Pasalnya, pengesahan tersebut memunculkan polemik di beberapa hal, seperti Pasal 122 huruf K yang menyatakan siapapun yang merendahkan anggota dewan bisa ditindak oleh MKD dengan mengambil langkah hukum.
Ketua Badan Legislasi (Baleg), Supratman Andi Agtas menyanggah anggapan yang mengatakan bahwa DPR merupakan sebuah lembaga yang antikritik atau superbody.
"Kami representasi dari rakyat, bagaimana mungkin mau antikritik. Padahal kerjaan kami mengkritik dan memberi pengawasan kepada pemerintah. DPR harus dikritik supaya dia lebih dewasa," kata Supratman di Gedung DPR/ MPR, Tanah Abang, Jakarta Pusat, Selasa (13/2/2018).
Supratman mengatakan, DPR bisa dikritik sejauh hal itu untuk menyoroti kinerja DPR. Seperti jika DPR dianggap tidak melaksanakan fungsi legislasinya secara benar maupun produktivitasnya rendah.
Hal itu tidak akan menjadi masalah jika faktanya diketahui seperti itu.

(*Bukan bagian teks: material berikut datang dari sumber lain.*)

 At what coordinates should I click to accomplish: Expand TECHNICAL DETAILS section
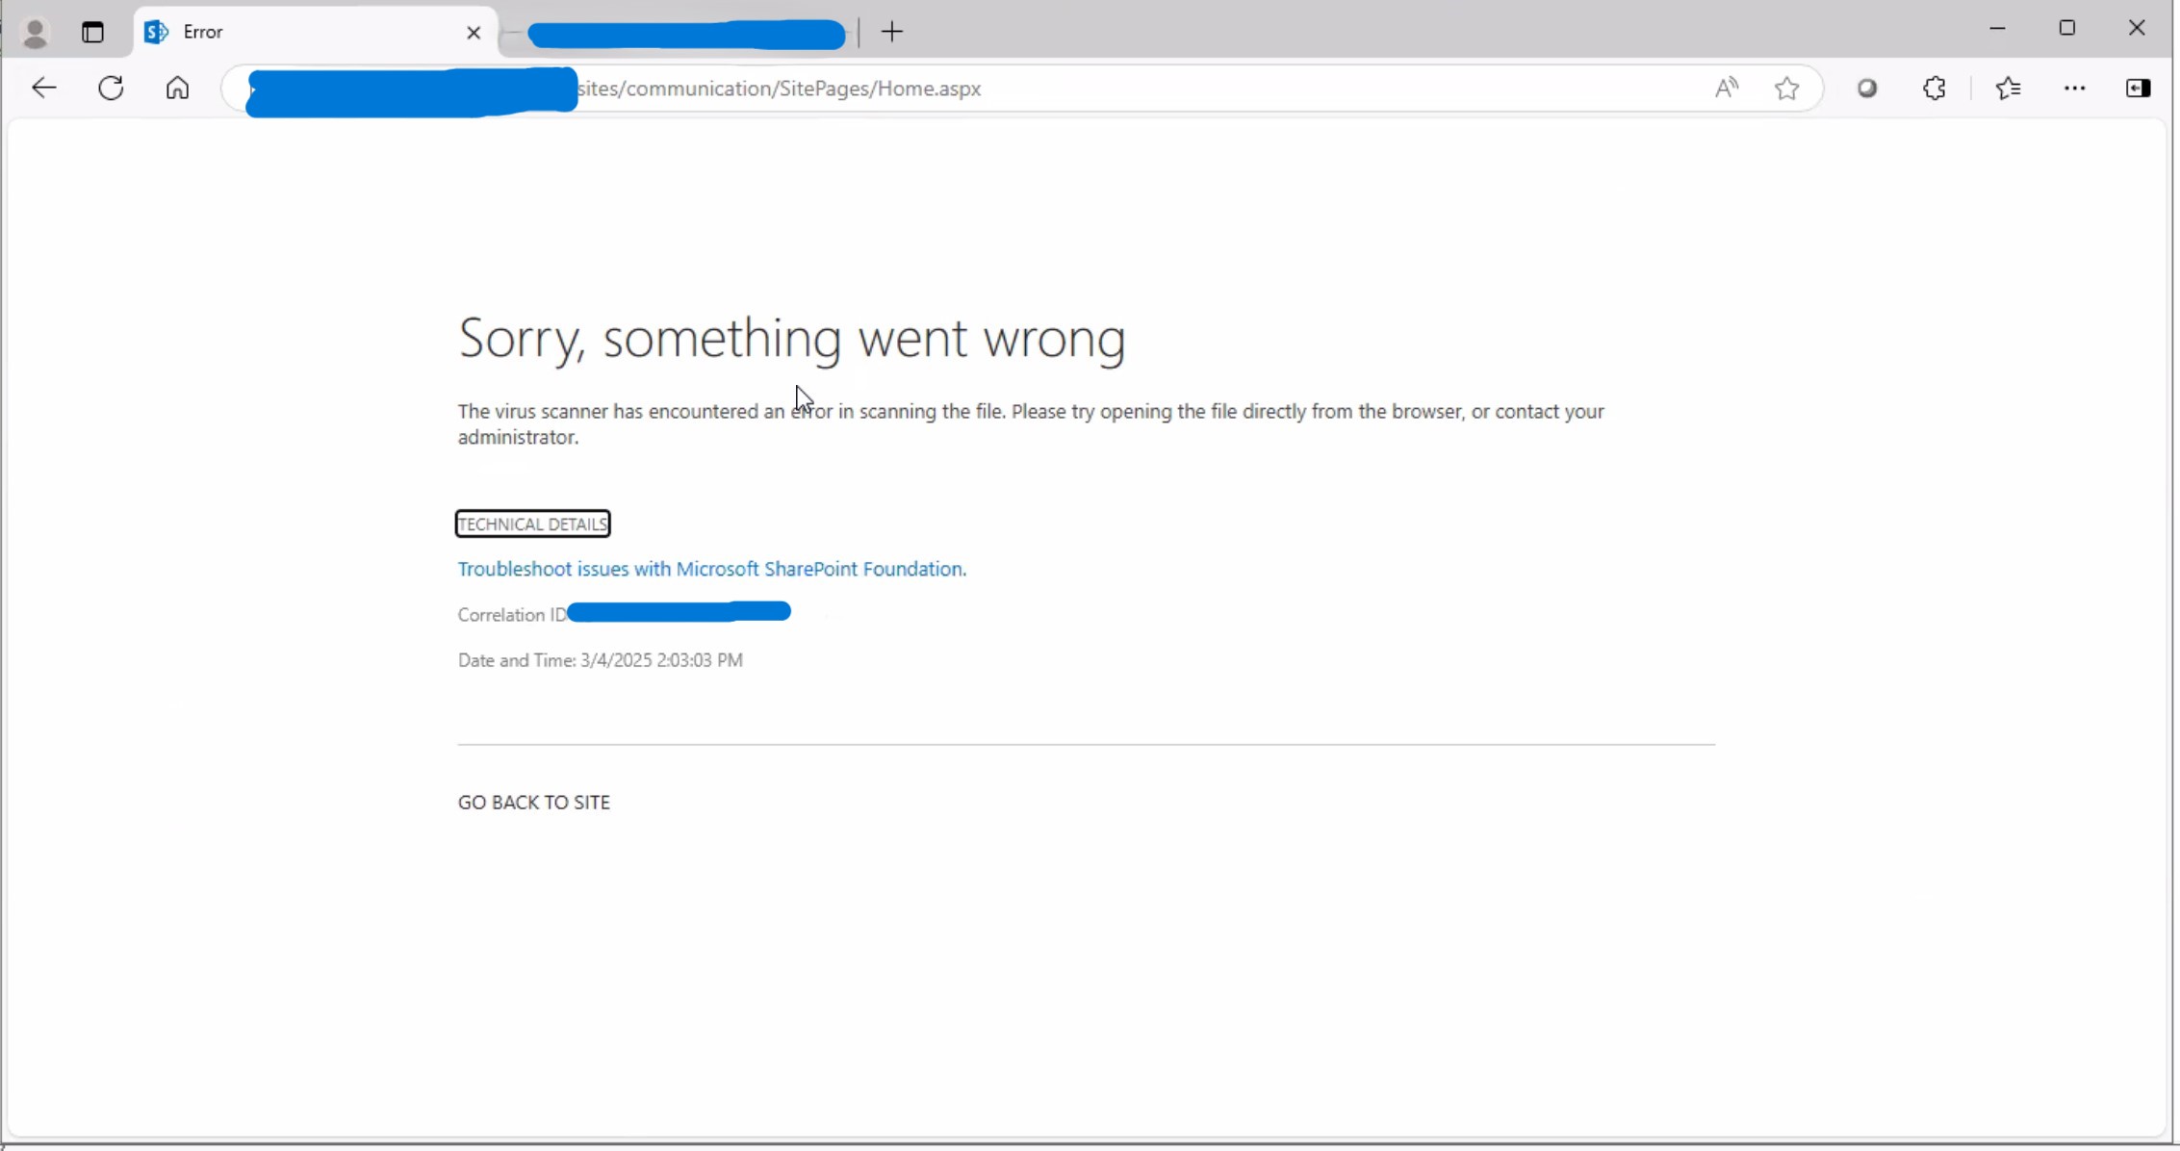pyautogui.click(x=532, y=524)
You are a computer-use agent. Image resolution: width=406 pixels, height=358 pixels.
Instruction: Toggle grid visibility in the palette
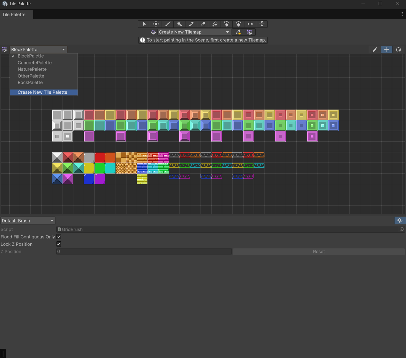pos(387,49)
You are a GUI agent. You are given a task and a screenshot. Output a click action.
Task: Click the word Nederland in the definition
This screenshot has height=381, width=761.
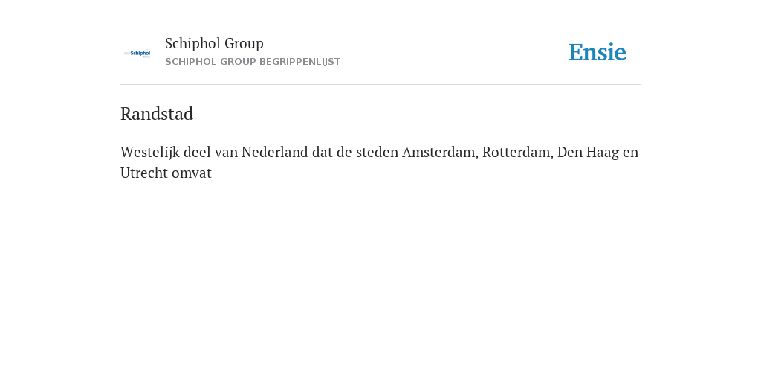tap(275, 152)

Namun jika DPR disamakan dengan hewan atau semacamnya, hal itulah yang tidak boleh.
Selain itu, tentang batasan-batasan lain, menurutnya, masih akan dijabarkan dalam tata tertib yang akan segera dibahas di dalam Baleg dalam waktu dekat ini.
"Ini sudah berkembang di dalam pembahasan Panja KUHP sekarang ada yang namanya nanti contempt of parlemen, penghinaan terhadap parlemen," ujarnya.
Supratman menambahkan, untuk teknisnya, nantinya Mahkamah Kehormatan Dewan (MKD) akan menjadi lembaga yang melaporkan ke luar. Sehingga pelaporan tidak dilakukan orang perorang.
"MKD itu kan fungsinya menjaga kehormatan etika anggota DPR. Ini berkaitan dengan pelaporan ke luar. MKD akan mewakili lembaga DPR untuk melaporkan ke pihak kepolisian. Jadi itu beda, kalau MKD dalam posisi sebagai lembaga yang mejaga martabat anggota," jelas politikus Partai Gerindra tersebut.